Problem details: In the passage about Tejay Antone electing free agency, why is the Antone news on Page 7 of the 11/6 transaction list? Answer in one to three sentences.

[Passage provided]

It’s administrative season for all MLB clubs in the wake of the end of the World Series, and news broke that Antone had elected free agency alongside some 19 other Cincinnati farmhands. That’s pretty commonplace this time of year – the Antone news is on Page 7 of the 11/6 transaction list because so many other clubs face this same issue – but it’s particularly nostalgic to see Antone potentially head for other pastures. The likes of Buck Farmer, Alex Young, Edwin Rios, and Eric Yang were among the other notable names to hit free agency from the Cincinnati farm in these moves.

There’s always the chance the Reds and Antone find their way to a reunion, but that’s something that’s going to have to happen amid a sea of new options for Captain Hook for the first time. So, if this is the last we see of Tejay with the Reds, it’s a particularly inconspicuous route given how high he was flying for them just a few years ago.

[/Passage provided]
[Data section]

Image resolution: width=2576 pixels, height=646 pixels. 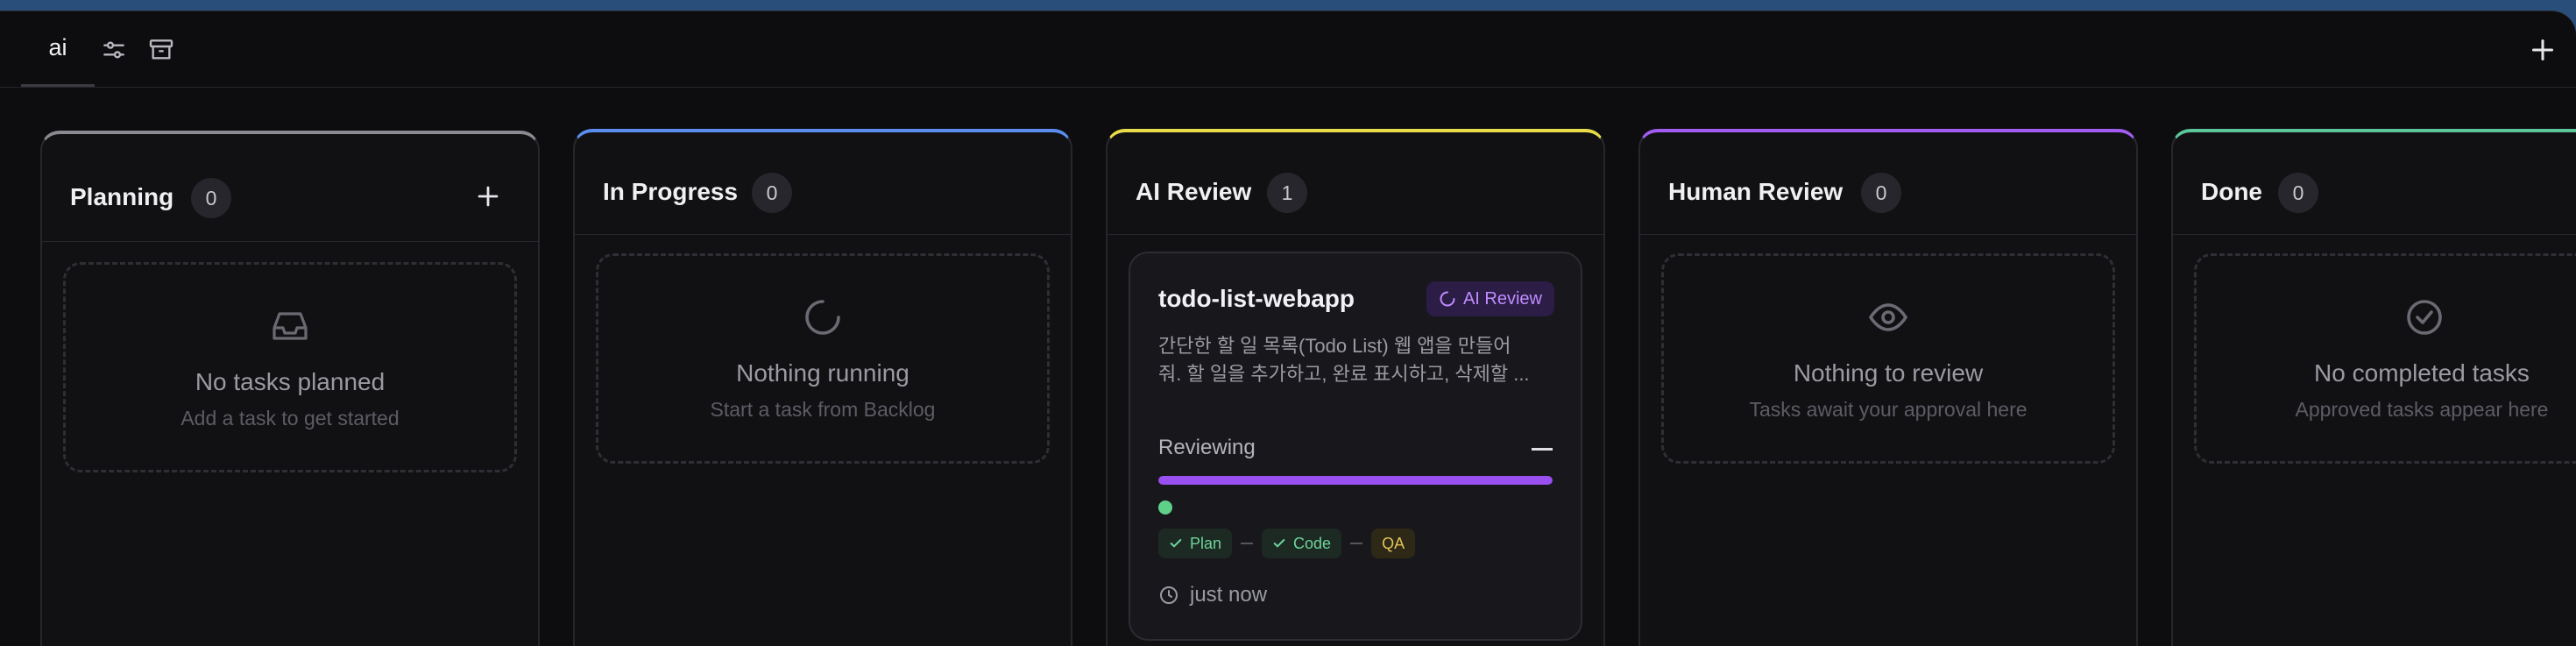 What do you see at coordinates (1356, 184) in the screenshot?
I see `column-header: AI Review 1` at bounding box center [1356, 184].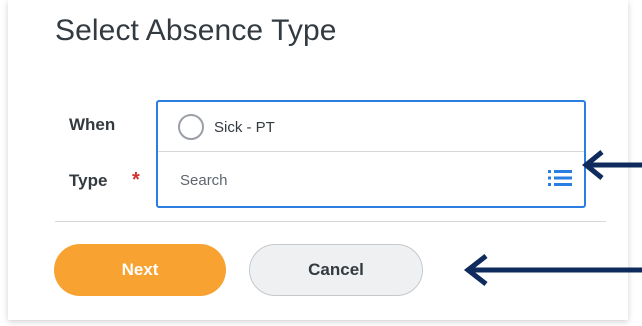 Image resolution: width=642 pixels, height=326 pixels. Describe the element at coordinates (191, 127) in the screenshot. I see `radio-button` at that location.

[/Data section]

Solution to this exercise: It is that far back because so many other clubs face the same issue. After the World Series it is administrative season for every MLB club, so moves like Antone's are commonplace and fill many pages of the list.